Let’s just improvise here and generate some discussion — -78C for an anion generation — doesn’t need to be that way for flow: the residence time doesn’t equate with 20-30 mins, then quench with an electrophile. Because the the flow in a microreactor allows kinetic conversion, the reaction can be almost immediate followed by diverting the reactive intermediate in several directions — although I have done this following cooling and anion generation in batch nearly 10000 times — and reverse added this to several other flasks….it just isn’t the best way to do it.

Reactions take longer at lower temperature — I guess you can call that a blanket. There are expanding examples of reactions and transformations that moving from batch to flow that simply do not decrease the time spent — that is without raising the temperature — or even temp/pressure if you have the opportunity.
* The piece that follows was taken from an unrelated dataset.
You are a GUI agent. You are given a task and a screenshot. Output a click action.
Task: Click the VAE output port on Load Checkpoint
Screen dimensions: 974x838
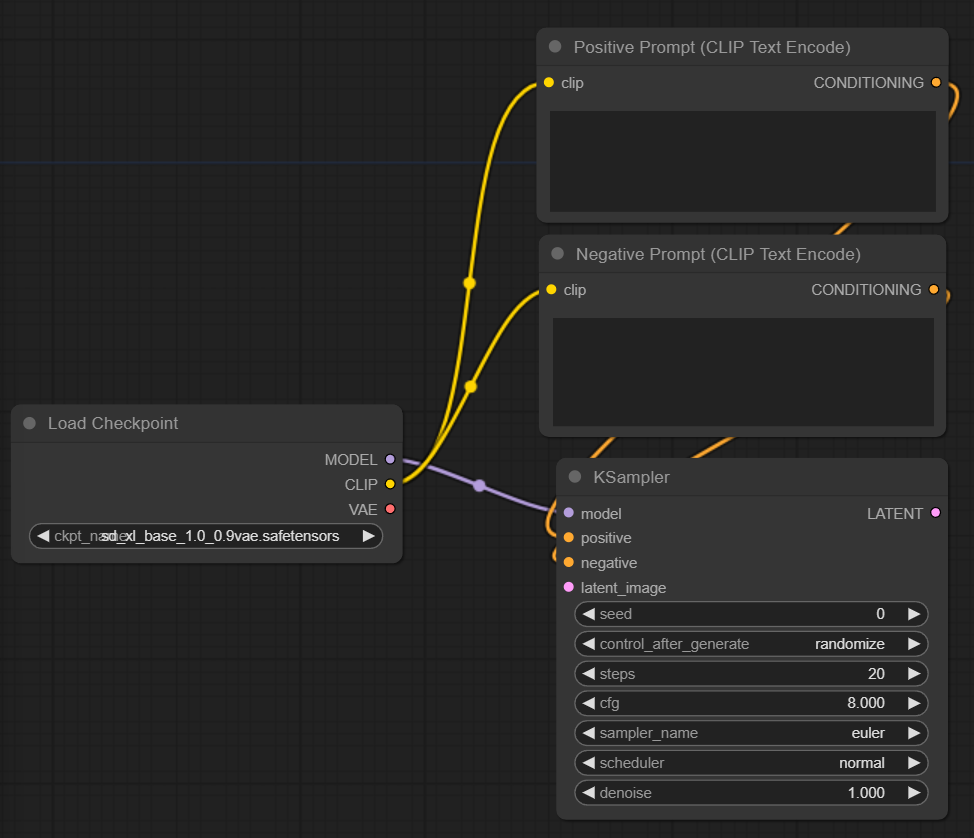pyautogui.click(x=389, y=509)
In a sense I am talking about reactions that go from 100C to 150-200C, but also reactions we don’t normally think of at temps of 350C. How many of these can you point to from experience? Well many of the products out there survive at these high temps and survive them for short and long reaction times….pharma, Ag, petro, etc. But the nice thing is that it is generally held that many transformations at these high temps can be done in a short time, and with limited “reaction time” at these high temperatures……get used to it; expansing methods are being developed.

So give you chemistry a bit more thought and challenge some of the traditional techniques used. That text book in the corner is starting to collect some dust: find some examples that would serve as a good model outside a batch process.